Yang Umum dan Yang Khusus
Oleh: K.H. Abdurrahman Wahid
SEBAGAIMANA umumnya dosen angkatan lama, Pak Hasan lemah lembut dalam segala hal. Ketika berbicara suaranya tidak begitu keras, nadanya datar. Kalau mengemukakan sesuatu, tidak menggebu-gebu, melainkan teratur dan sistematis. Istilah yang digunakan sudah baku dan dipahami sama oleh para pendengarnya, karena jelas yang dimaksud. Tidak banyak memerlukan ilustrasi deskriptif, apalagi yang bersifat gambaran fisik. Prinsip-prinsip dan kategori-kategori lebih penting dari deskripsinya sendiri.
la terlibat dalam kegiatan “turun ke bawah” yang diselenggarakan perguruan tinggi tempat ia bekerja– sudah tentu dalam kerja sama dengan lembaga-lembaga lain. Pekerjaannya memperkenalkan teknologi yang sederhana dan lebih sesuai dengan kebutuhan sehari-hari rakyat pedesaan, seperti juga banyak “aktivis pedesaan” yang berkiprah di bawah. Namun, ternyata, ia melakukan sesuatu yang besar sekali artinya bagi kita semua, tidak seperti yang dilakukan teman-teman sesama aktivis.
Yang dilakukannya adalah menyiapkan “lahan kemasyarakatan” bagi teknologi yang ditawarkannya — berupa penumbuhan kesadaran dan kebutuhan akan teknologi tersebut. Itu berarti menciptakan lembaga-lembaga kemasyarakatan yang akan mengembangkan teknologi yang bersangkutan.

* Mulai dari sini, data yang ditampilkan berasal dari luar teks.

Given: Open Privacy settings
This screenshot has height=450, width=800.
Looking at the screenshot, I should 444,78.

“Kami mencoba memperkenalkan bio-mass sebagai bahan bakar pengganti kayu untuk keperluan dapur. Ternyata tidak mudah, karena ibu rumah tangga yang menjadi sasaran kami itu bukan hanya seorang individu. Ia juga anggota keluarga dan, setelah itu, warga masyarakat. Untuk membuat ia menerima bio-mass, keluarga dan masyarakatnya harus dibuat menerimanya. Dan itu berarti kami harus mendorong munculnya sarana kelembagaan tempat memutuskan sikap, menerima atau menolak gagasan yang ditawarkan. Juga mengelola penggunaan teknologi yang dijajakan itu.”

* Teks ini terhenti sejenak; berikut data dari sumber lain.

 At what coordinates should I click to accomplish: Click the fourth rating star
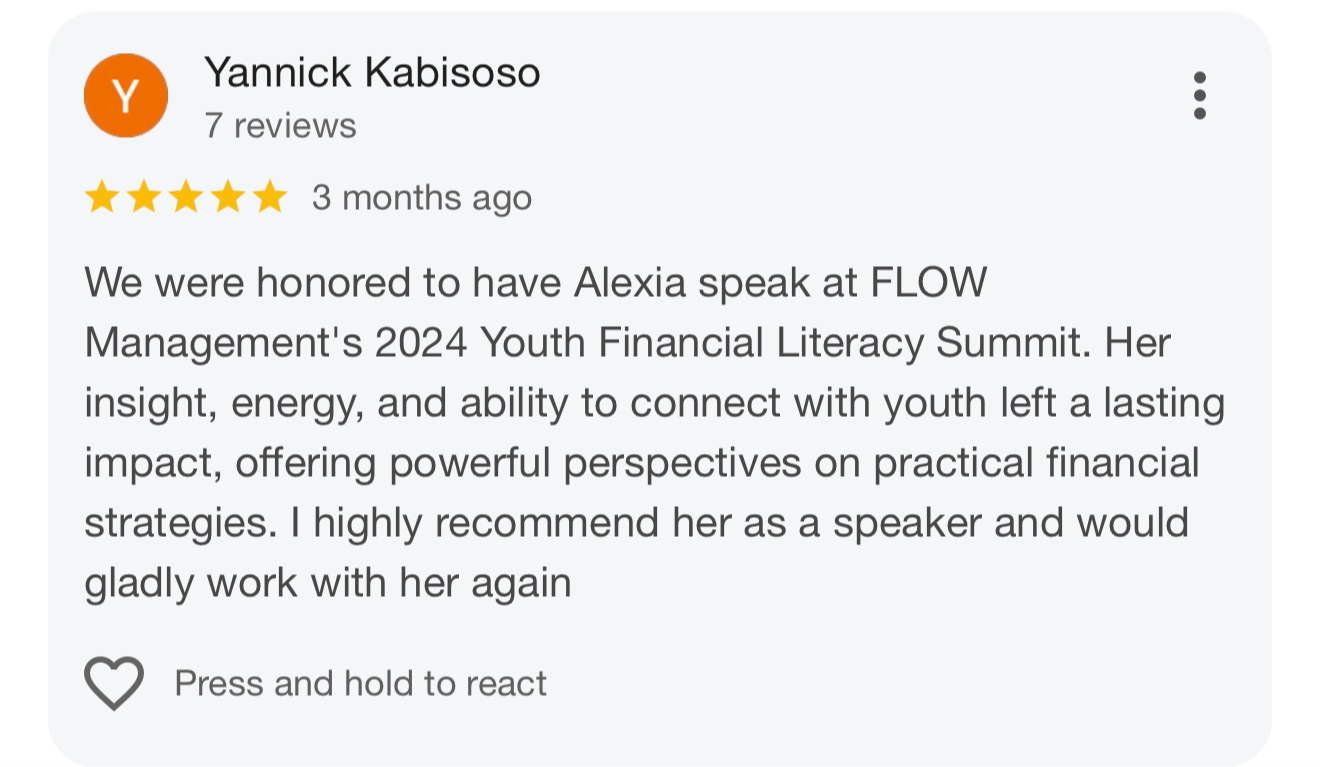click(227, 198)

Bekerja sama dengan para pamong desa setempat, melalui izin pemerintah daerah, Pak Hasan dan kawan-kawan berhasil merintis sejumlah proyek penumbuhan kebutuhan dan keinginan tersebut. Sebuah “proyek penawaran teknologi” yang dimulai di sebuah desa dengan segera berhasil melipatgandakan diri menjadi kegiatan yang mencakup dua puluh desa lain dalam waktu cepat. Kiai Madun lain lagi. Ia “menawarkan” pesantren asuhannya kepada masyarakat dengan melakukan sesuatu yang fundamental bagi pesantrennya. Menjadikan lembaga pendidikan yang dikelolanya “pusat pengembangan masyaraka Para santri asuhannya berlatih cara-cara mendorong masyarakat memulai kegiatan ekonomi secara prakooperatif (dengan merek “Usaha Bersama”) dan kemudian, kooperatif. Juga membawa teknologi baru yang sederhana, Memperkenalkan kesadaran bergizi dan KB. Sibuk dengan urusan pelestarian lingkungan. Walhasil, menampilkan pesantren sebagai salah satu “pangkalan” mengubah wajah hidup masyarakat secara total. Menawarkan agama sebagai “pendorong motivasi keagamaan bagi pembangunan”.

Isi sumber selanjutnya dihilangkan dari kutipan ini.